Anyone who thought financial markets had broken out of the risk-on, risk-off cycle that has dominated trading for the last couple of years surely changed their mind yesterday.
In Hong Kong the benchmark Hang Seng stock index tumbled 2 per cent as investors reacted to the proposed bail-out deal for Cyprus by rushing to take their money off the table.
What spooked investors was the attempt by the "troika" of the European Commission, the European Central Bank and the International Monetary Fund to force depositors in Cypriot banks to take a haircut as part of the bail out.
Under the deal announced over the weekend, deposits of more than €100,000 (HK$1.01 million) will be hit with a one-off tax of 9.9 per cent, while depositors with less than €100,000 will pay 6.75 per cent.
Ultimately, in any debt crisis it is always ordinary bank depositors who end up paying.

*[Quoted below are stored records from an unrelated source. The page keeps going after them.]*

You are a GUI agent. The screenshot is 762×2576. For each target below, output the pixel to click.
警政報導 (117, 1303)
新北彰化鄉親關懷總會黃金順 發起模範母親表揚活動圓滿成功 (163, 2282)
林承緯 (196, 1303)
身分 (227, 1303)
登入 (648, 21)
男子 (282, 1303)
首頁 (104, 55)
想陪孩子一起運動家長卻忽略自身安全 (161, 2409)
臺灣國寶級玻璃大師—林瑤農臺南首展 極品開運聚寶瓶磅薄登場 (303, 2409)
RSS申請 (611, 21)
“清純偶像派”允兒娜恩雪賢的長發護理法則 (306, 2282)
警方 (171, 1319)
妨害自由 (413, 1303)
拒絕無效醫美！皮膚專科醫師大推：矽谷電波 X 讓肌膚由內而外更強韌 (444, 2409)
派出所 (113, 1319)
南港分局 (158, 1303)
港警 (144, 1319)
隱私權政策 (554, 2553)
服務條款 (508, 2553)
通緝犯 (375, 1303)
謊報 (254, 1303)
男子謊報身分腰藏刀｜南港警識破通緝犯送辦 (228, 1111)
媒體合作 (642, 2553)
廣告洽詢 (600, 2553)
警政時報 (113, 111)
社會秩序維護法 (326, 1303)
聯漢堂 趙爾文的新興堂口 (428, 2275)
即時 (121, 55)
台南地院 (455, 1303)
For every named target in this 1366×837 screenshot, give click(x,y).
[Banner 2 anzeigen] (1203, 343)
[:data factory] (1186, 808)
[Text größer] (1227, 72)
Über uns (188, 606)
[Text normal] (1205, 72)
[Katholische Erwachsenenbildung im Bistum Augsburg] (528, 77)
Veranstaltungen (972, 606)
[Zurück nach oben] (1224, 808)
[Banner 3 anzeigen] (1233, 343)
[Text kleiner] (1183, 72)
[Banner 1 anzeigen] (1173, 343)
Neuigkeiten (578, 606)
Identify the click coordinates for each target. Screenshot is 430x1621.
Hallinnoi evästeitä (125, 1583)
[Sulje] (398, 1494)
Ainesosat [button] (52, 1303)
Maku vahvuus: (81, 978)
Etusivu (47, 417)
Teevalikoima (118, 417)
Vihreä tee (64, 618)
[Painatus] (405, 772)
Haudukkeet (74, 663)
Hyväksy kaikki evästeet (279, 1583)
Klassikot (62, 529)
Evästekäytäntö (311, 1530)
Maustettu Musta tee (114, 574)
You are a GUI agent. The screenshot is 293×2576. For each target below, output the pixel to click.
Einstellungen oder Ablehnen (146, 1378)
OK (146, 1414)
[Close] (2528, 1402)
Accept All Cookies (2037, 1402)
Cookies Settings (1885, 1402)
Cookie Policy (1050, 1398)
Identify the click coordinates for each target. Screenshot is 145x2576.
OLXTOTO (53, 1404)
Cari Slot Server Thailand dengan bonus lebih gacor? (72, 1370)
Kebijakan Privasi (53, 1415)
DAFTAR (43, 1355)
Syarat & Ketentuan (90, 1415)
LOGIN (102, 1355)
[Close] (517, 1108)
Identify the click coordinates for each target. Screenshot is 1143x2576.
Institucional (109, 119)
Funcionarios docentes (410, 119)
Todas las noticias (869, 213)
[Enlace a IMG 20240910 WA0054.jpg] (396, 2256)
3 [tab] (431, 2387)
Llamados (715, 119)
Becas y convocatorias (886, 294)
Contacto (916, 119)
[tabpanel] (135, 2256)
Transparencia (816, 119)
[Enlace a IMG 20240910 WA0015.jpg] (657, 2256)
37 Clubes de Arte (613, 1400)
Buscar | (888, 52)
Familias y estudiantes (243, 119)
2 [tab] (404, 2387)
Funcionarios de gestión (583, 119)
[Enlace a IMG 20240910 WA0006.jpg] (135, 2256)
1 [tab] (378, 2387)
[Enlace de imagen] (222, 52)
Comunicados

Usually, however, the bill is disguised. For example, the monetary authorities might allow inflation to rise, which shrinks the size of the debts relative to nominal output, but at the cost of a decline in the purchasing power of deposits.
Alternatively, the authorities might hold deposit rates down, keeping the spread between deposit and lending rates artificially wide in order to recapitalise the banks at depositors' expense; the path taken by the mainland authorities following the bad loan crisis of the late 1990s.